To do: Could you give back the whole listing exactly as written?

Material provided:
[Start of section]
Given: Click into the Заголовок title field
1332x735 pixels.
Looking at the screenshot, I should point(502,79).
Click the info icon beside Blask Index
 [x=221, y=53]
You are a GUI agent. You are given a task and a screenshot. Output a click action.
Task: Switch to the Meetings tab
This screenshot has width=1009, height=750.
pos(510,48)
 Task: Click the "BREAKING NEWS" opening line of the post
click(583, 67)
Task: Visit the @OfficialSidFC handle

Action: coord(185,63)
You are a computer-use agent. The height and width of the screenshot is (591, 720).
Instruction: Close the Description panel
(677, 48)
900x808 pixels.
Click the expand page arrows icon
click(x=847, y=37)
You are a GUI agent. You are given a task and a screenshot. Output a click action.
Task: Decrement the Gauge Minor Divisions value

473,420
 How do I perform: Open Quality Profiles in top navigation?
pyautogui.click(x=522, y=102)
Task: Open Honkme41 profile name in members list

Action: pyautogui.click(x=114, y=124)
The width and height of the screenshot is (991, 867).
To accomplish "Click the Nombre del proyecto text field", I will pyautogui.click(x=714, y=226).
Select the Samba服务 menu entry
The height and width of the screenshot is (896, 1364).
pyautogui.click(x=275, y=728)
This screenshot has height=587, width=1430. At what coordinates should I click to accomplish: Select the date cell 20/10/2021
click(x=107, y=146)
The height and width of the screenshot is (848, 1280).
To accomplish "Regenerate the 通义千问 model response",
[End of section]
Result below:
Given: Click into the Заголовок title field
1332x735 pixels.
Looking at the screenshot, I should point(502,79).
Click the info icon beside Blask Index
 [x=221, y=53]
You are a GUI agent. You are given a task and a screenshot. Output a click action.
Task: Switch to the Meetings tab
This screenshot has width=1009, height=750.
pos(510,48)
 Task: Click the "BREAKING NEWS" opening line of the post
click(583, 67)
Task: Visit the @OfficialSidFC handle

Action: coord(185,63)
You are a computer-use agent. The height and width of the screenshot is (591, 720).
Instruction: Close the Description panel
(677, 48)
900x808 pixels.
Click the expand page arrows icon
click(x=847, y=37)
You are a GUI agent. You are given a task and a screenshot. Output a click action.
Task: Decrement the Gauge Minor Divisions value

473,420
 How do I perform: Open Quality Profiles in top navigation?
pyautogui.click(x=522, y=102)
Task: Open Honkme41 profile name in members list

Action: pyautogui.click(x=114, y=124)
The width and height of the screenshot is (991, 867).
To accomplish "Click the Nombre del proyecto text field", I will pyautogui.click(x=714, y=226).
Select the Samba服务 menu entry
The height and width of the screenshot is (896, 1364).
pyautogui.click(x=275, y=728)
This screenshot has height=587, width=1430. At what coordinates should I click to accomplish: Select the date cell 20/10/2021
click(x=107, y=146)
The height and width of the screenshot is (848, 1280).
To accomplish "Regenerate the 通义千问 model response",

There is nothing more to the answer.